--- Source material Enclosed Below ---

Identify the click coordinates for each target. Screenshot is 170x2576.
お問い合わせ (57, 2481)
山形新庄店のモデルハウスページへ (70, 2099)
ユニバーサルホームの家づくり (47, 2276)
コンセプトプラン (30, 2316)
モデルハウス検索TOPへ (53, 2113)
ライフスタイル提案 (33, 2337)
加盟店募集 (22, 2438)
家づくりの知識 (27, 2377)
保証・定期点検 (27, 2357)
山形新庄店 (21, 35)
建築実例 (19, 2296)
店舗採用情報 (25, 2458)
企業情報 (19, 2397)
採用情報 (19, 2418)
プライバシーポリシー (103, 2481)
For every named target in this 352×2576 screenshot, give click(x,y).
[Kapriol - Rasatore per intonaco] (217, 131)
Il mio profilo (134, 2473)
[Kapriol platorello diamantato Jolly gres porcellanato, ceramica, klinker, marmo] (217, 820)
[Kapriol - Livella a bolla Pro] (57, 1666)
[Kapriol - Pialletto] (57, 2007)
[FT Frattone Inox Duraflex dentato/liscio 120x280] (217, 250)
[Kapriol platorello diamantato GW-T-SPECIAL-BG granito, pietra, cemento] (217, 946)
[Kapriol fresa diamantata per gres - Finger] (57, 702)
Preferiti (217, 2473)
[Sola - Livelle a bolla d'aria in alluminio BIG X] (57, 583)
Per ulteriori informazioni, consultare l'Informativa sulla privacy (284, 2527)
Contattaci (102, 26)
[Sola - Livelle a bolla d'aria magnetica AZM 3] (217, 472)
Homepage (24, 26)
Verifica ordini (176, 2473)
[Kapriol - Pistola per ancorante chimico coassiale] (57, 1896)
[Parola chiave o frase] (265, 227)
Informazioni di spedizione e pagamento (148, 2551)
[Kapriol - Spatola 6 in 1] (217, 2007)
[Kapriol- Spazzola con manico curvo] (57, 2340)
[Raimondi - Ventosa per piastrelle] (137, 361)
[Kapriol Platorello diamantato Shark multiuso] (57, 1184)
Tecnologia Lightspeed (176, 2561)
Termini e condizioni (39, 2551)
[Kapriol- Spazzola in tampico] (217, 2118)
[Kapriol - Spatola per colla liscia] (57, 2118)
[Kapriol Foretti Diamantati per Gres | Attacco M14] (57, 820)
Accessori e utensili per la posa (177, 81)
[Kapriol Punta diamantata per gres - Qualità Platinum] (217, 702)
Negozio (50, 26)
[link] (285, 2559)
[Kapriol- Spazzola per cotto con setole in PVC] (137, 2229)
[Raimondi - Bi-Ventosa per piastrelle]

--- End of Enclosed Source material ---

> [What you will do]: Give the material again in full, exactly as it appears above.

> [Solution]:
Identify the click coordinates for each target. Screenshot is 170x2576.
お問い合わせ (57, 2481)
山形新庄店のモデルハウスページへ (70, 2099)
ユニバーサルホームの家づくり (47, 2276)
コンセプトプラン (30, 2316)
モデルハウス検索TOPへ (53, 2113)
ライフスタイル提案 (33, 2337)
加盟店募集 (22, 2438)
家づくりの知識 (27, 2377)
保証・定期点検 (27, 2357)
山形新庄店 (21, 35)
建築実例 (19, 2296)
店舗採用情報 (25, 2458)
企業情報 (19, 2397)
採用情報 (19, 2418)
プライバシーポリシー (103, 2481)
For every named target in this 352×2576 screenshot, give click(x,y).
[Kapriol - Rasatore per intonaco] (217, 131)
Il mio profilo (134, 2473)
[Kapriol platorello diamantato Jolly gres porcellanato, ceramica, klinker, marmo] (217, 820)
[Kapriol - Livella a bolla Pro] (57, 1666)
[Kapriol - Pialletto] (57, 2007)
[FT Frattone Inox Duraflex dentato/liscio 120x280] (217, 250)
[Kapriol platorello diamantato GW-T-SPECIAL-BG granito, pietra, cemento] (217, 946)
[Kapriol fresa diamantata per gres - Finger] (57, 702)
Preferiti (217, 2473)
[Sola - Livelle a bolla d'aria in alluminio BIG X] (57, 583)
Per ulteriori informazioni, consultare l'Informativa sulla privacy (284, 2527)
Contattaci (102, 26)
[Sola - Livelle a bolla d'aria magnetica AZM 3] (217, 472)
Homepage (24, 26)
Verifica ordini (176, 2473)
[Kapriol - Pistola per ancorante chimico coassiale] (57, 1896)
[Parola chiave o frase] (265, 227)
Informazioni di spedizione e pagamento (148, 2551)
[Kapriol - Spatola 6 in 1] (217, 2007)
[Kapriol- Spazzola con manico curvo] (57, 2340)
[Raimondi - Ventosa per piastrelle] (137, 361)
[Kapriol Platorello diamantato Shark multiuso] (57, 1184)
Tecnologia Lightspeed (176, 2561)
Termini e condizioni (39, 2551)
[Kapriol- Spazzola in tampico] (217, 2118)
[Kapriol - Spatola per colla liscia] (57, 2118)
[Kapriol Foretti Diamantati per Gres | Attacco M14] (57, 820)
Accessori e utensili per la posa (177, 81)
[Kapriol Punta diamantata per gres - Qualità Platinum] (217, 702)
Negozio (50, 26)
[link] (285, 2559)
[Kapriol- Spazzola per cotto con setole in PVC] (137, 2229)
[Raimondi - Bi-Ventosa per piastrelle]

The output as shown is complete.